Funny stuff my kid says

stirk

Burner
I started a book a while back to record all the funny stuff my kids say which cracks me and wifey up.

I'll need to dig that up and share some, but to get things rolling for now......


Me, half asleep having my first coffee of the morning.

Son, aged 5, comes into the kitchen and says;

Son, "Dad, I was having a bad dream last night"

Me, "Yeah, what about mate?"

Son, " Captain Hook was trying to get me, but I kicked him in the nuts and he ran away!"

I sprayed the kitchen with coffee.
 

moorey

call me Mia
My 7 you daughter just said, "fucking hell, that Stirk chunt starts a lot of pointless threads that could well be done as a single post in the LTIL/LTIH threads"

Shes quite astute. Me, I want a signed copy.
 

Knuckles

Lives under a bridge
My 7 you daughter just said, "fucking hell, that Stirk chunt starts a lot of pointless threads that could well be done as a single post in the LTIL/LTIH threads"

Shes quite astute. Me, I want a signed copy.
She's certainly cut back on the sailor talk since I last saw her. Kudos on great parenting.

4 year old daughter:

Oh shit

Shit dad, I said shit

Shit I said shit again

Shit daddy, I can't tell you I said shit, without saying shit.

Fuck this shit, goodnight.

Me:

Good night, you little shit.
 

stirk

Burner
My 7 you daughter just said, "fucking hell, that Stirk chunt starts a lot of pointless threads that could well be done as a single post in the LTIL/LTIH threads"

Shes quite astute.
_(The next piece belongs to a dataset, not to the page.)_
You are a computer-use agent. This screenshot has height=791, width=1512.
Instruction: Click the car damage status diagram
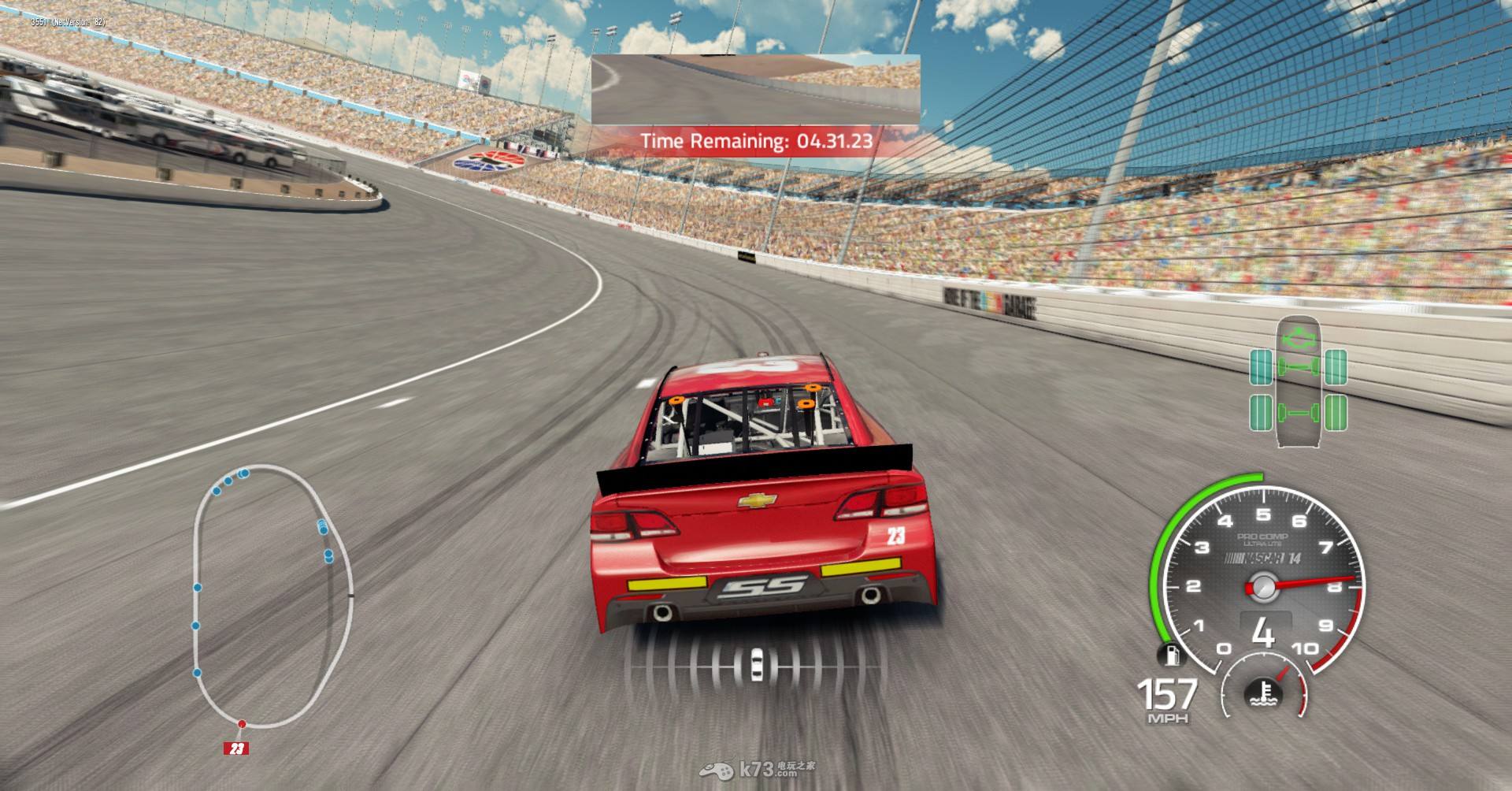coord(1299,383)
Me, I want a signed copy.
Some things require their own place to shine, our kids are such a thing.

A signed copy of said book, if found, will be available, pick up only!:evil:
 
Uh oh, ya just gonna fire up the "every parent is a selfish cunt except mine coz they had me" brigade




When my boy was real little and mucking up I used to jokingly say "you are now entering smacktown, population you"
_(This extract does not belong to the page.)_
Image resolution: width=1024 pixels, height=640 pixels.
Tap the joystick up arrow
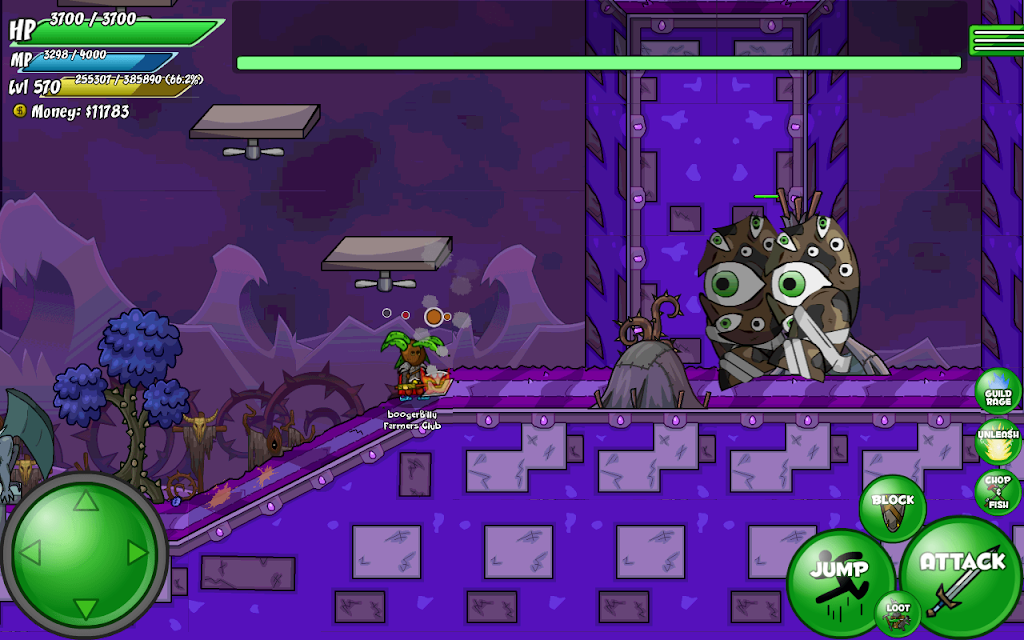tap(85, 499)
Once day I had some spare time and asked him if he wanted to go for a drive and where do you wanna go , to which he replied "smacktown"

we went up the wattagans instead
 

slippy

Likes Bikes and Dirt
4yo son: "There are some people who don't think I'm that great."

Me: "Who doesn't think you're great?"

4yo son: "People who don't know me."
 

kwikee

Likes Dirt
Then 4yo son who thinks I can fix anything brings me a broken toy that, unfortunately, couldn't be fixed.
Me: "nah, sorry mate, this one's too broken. I can't fix this"
4yo (with angelic innocence): "So is it fucked?"
Me: "yeah, mate, it's ruined."

Laughed my arse off! At least he used it in perfect context!
 

John U

MTB Precision
My daughter gets Bendigo and indigo mixed up. Pretty funny when she's talking about the colours of the rainbow and Bendigo keeps getting a mention.
 

dunndog

Eats Squid
5 year old son squirting water at my 2 year old daughter just half an hour ago, she's inside and he's outside hitting the window. "stop it, you fucken kids" she says. Bless the innocent.
 

stirk

Burner
5 year old son squirting water at my 2 year old daughter just half an hour ago, she's inside and he's outside hitting the window. "stop it, you fucken kids" she says. Bless the innocent.
The missus has the foul mouth right!
 

stirk

Burner
A couple of old ones.

Son falls asleep on lounge in the arvo, wakes up.
Mum: you fall asleep on the couch mate?
Son: yeah, I ran out of power.



Son: mum can I have some chocolate?
Mum: no.
Son: mum can I have some chocolate?
Mum: no have some fruit.
Son: mum, don't speak rudely to me.
 

Specialized29er

Likes Bikes
25 years ago were at the park walking the dog when a little guy said to us, hey mate your dogs balls are just like my dads.
I'll never forget that, nearly peed ourselves laughing.
 

stirk

Burner
Son: dad look at that bird on the electronic wire, he must have low battery and needs a charge.
 

hazza6542

Eats Squid
My 6yo nephew almost exclusively says 'Spagett' now at the top of his lungs when I'm around. His parents aren't the happiest about it.